In a Glass House

When you step inside the lunchtime theater space at the Herberger in downtown Phoenix, you never know what you're getting (unless you've pre-ordered lunch; then you can be sure of your turkey sandwich). On a hot August afternoon, we had a particularly memorable experience, watching James E. Garcia's new work, In a Glass House, about the life of former Arizona Governor Raul Castro.

As Garcia would want us to quickly point out, the play was only being workshopped. A full production will premire sometime soon, he promises. And we can't wait. Castro was Arizona's first (and only, to this day) Hispanic governor, and his tenure (although brief, from 1975-77) was fascinating, topped only by the stories of his youth and his time as ambassador to El Salvador, Colombia and Argentina.

We don't want to ruin the story, if you don't know it already. We just want to say that you must see the play when Garcia premires it.
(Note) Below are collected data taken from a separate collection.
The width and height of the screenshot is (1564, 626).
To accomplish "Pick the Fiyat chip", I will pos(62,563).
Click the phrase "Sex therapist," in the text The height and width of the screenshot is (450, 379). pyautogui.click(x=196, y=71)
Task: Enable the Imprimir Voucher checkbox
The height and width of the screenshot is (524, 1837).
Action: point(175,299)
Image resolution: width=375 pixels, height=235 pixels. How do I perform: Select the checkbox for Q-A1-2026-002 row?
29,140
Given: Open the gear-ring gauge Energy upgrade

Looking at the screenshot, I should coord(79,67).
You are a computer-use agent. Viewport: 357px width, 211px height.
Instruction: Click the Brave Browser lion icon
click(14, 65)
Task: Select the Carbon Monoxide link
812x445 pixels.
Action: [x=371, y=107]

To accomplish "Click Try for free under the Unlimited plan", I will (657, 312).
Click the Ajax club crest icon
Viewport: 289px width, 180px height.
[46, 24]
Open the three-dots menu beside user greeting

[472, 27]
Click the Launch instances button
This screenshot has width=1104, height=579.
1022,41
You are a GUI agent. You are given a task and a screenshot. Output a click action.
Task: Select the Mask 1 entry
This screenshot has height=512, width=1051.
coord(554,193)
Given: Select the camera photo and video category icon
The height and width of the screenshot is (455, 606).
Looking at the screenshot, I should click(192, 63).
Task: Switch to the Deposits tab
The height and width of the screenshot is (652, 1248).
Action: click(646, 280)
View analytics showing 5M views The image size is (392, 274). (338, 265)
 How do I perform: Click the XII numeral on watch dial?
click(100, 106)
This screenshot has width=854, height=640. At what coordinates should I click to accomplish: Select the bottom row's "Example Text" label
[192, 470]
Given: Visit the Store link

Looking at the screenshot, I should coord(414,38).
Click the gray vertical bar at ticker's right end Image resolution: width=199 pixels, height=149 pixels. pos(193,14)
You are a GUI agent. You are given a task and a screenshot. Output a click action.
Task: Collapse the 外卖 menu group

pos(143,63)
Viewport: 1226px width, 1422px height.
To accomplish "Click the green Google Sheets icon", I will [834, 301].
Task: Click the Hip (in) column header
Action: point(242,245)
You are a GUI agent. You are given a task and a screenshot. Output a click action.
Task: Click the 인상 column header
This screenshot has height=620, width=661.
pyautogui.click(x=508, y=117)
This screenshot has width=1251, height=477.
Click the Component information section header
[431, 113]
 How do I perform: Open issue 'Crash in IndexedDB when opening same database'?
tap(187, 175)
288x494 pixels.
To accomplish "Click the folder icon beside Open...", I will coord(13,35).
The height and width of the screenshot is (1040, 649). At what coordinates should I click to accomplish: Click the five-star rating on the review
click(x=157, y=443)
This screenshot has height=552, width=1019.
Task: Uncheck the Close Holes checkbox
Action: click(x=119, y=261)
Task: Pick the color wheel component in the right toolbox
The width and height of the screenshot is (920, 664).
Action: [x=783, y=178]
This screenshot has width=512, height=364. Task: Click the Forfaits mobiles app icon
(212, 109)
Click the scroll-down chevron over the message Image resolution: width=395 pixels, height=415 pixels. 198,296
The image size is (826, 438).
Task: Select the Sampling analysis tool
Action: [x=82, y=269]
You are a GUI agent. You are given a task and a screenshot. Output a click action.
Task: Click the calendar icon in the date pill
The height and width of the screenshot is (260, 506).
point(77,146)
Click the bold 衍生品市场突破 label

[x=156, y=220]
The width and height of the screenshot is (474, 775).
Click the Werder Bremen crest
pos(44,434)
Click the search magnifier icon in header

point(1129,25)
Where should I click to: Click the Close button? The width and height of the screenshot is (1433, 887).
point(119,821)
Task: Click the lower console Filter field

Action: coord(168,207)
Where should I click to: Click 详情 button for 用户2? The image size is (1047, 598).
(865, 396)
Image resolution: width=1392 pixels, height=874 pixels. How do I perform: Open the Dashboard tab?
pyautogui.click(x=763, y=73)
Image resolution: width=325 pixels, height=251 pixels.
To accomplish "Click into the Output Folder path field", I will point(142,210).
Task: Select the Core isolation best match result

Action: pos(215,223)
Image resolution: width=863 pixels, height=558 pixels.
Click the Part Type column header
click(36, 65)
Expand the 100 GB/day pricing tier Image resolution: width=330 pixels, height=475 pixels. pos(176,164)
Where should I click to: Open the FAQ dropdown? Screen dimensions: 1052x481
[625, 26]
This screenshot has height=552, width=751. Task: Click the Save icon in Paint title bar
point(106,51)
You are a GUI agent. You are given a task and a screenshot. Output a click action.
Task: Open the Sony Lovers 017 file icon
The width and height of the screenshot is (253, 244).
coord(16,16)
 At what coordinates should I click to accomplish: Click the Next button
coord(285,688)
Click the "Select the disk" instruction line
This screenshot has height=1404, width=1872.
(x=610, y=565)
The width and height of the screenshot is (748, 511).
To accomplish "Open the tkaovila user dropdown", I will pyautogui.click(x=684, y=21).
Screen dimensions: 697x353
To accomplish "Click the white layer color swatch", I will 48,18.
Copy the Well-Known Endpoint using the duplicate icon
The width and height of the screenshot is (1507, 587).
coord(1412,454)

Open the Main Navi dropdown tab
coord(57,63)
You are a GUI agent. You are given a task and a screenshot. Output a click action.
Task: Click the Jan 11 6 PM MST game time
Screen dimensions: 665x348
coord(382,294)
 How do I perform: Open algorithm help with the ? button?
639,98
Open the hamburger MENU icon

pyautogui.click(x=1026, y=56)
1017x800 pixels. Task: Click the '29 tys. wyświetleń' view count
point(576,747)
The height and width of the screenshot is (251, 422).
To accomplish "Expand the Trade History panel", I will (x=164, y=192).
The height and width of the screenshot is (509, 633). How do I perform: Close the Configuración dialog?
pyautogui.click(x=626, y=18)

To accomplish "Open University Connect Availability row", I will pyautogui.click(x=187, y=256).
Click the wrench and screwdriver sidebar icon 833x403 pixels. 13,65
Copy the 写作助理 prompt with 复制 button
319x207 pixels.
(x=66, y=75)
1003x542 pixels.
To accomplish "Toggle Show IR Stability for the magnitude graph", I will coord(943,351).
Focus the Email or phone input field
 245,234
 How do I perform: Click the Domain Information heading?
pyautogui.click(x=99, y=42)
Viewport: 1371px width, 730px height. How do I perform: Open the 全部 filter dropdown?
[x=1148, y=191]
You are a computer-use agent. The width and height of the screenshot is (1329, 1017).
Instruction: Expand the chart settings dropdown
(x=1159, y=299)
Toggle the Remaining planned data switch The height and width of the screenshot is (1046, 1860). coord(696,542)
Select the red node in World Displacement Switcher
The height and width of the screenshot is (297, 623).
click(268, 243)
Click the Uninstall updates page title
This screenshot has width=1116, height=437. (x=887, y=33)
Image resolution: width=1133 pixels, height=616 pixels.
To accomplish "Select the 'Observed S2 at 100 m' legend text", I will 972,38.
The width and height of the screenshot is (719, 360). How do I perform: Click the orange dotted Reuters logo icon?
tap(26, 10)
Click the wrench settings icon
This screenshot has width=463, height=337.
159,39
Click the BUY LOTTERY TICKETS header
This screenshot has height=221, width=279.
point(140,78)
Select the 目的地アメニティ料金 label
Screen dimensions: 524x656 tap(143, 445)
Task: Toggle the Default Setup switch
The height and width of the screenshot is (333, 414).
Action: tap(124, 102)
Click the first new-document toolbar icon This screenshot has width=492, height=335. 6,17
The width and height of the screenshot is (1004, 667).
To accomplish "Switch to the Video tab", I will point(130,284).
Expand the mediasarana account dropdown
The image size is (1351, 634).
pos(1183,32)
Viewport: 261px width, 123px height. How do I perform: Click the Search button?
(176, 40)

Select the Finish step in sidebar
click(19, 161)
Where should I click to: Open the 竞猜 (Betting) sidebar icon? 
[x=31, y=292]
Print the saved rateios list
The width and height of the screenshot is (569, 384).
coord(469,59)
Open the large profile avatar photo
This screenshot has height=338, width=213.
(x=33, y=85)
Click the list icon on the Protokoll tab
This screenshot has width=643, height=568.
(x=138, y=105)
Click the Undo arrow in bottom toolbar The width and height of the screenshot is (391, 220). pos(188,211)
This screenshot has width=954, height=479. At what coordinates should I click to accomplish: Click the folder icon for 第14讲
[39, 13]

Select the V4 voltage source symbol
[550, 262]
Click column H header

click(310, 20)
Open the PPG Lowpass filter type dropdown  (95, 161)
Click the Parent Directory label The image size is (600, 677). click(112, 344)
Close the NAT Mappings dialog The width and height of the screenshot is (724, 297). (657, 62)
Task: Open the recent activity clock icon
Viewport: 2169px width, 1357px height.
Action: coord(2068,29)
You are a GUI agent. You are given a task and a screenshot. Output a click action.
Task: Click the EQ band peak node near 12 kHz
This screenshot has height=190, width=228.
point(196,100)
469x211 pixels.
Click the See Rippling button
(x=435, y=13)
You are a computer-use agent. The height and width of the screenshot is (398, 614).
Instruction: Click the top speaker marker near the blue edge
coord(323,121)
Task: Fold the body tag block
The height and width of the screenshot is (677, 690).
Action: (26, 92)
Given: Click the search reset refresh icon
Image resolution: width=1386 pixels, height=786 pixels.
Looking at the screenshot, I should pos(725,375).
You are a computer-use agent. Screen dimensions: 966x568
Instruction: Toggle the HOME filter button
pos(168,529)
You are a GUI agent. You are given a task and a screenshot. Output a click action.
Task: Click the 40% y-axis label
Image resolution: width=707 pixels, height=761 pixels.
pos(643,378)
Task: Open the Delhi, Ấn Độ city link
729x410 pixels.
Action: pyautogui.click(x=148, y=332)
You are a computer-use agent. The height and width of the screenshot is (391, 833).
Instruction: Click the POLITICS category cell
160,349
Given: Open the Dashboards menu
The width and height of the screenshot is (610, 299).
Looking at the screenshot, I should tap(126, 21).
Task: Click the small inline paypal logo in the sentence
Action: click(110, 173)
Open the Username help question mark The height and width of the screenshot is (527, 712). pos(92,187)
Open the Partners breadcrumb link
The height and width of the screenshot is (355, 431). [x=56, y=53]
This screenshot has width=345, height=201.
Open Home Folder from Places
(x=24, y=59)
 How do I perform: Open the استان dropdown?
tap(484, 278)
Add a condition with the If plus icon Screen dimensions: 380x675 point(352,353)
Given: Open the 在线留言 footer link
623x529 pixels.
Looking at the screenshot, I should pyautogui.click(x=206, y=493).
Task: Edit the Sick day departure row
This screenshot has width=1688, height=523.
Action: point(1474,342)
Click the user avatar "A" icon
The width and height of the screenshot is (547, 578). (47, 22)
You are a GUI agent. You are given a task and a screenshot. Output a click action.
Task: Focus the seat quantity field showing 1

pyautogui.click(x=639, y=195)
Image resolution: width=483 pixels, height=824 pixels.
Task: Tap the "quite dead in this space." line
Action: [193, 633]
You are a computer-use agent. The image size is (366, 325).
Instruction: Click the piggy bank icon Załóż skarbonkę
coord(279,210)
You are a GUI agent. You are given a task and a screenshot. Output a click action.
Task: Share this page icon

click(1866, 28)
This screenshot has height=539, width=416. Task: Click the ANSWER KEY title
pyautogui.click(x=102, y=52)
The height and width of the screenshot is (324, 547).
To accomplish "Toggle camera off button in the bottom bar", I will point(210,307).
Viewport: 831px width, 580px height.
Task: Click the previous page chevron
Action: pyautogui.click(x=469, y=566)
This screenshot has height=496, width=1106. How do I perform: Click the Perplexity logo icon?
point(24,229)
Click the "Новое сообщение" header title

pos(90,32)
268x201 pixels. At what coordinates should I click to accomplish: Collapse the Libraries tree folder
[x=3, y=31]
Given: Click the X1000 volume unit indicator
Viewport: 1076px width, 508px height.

We hope Marcos Najera (full disclosure: he now writes for us at New Times) is in the cast. He did a terrific job in the workshop. And we hope you're there for a performance where the governor happens to be in attendance. The day we saw In a Glass House, we had a good view of Governor Castro, throughout. The old guy's now in his 90s but is looking relatively spry. He took the stage afterward for a Q&A and repeated the quote that opens the play: "I don't want to be loved. I want to be respected." He got that, certainly, from Garcia. "Tears came to my eyes," Castro said, "reminiscing about my life."

Ours, too.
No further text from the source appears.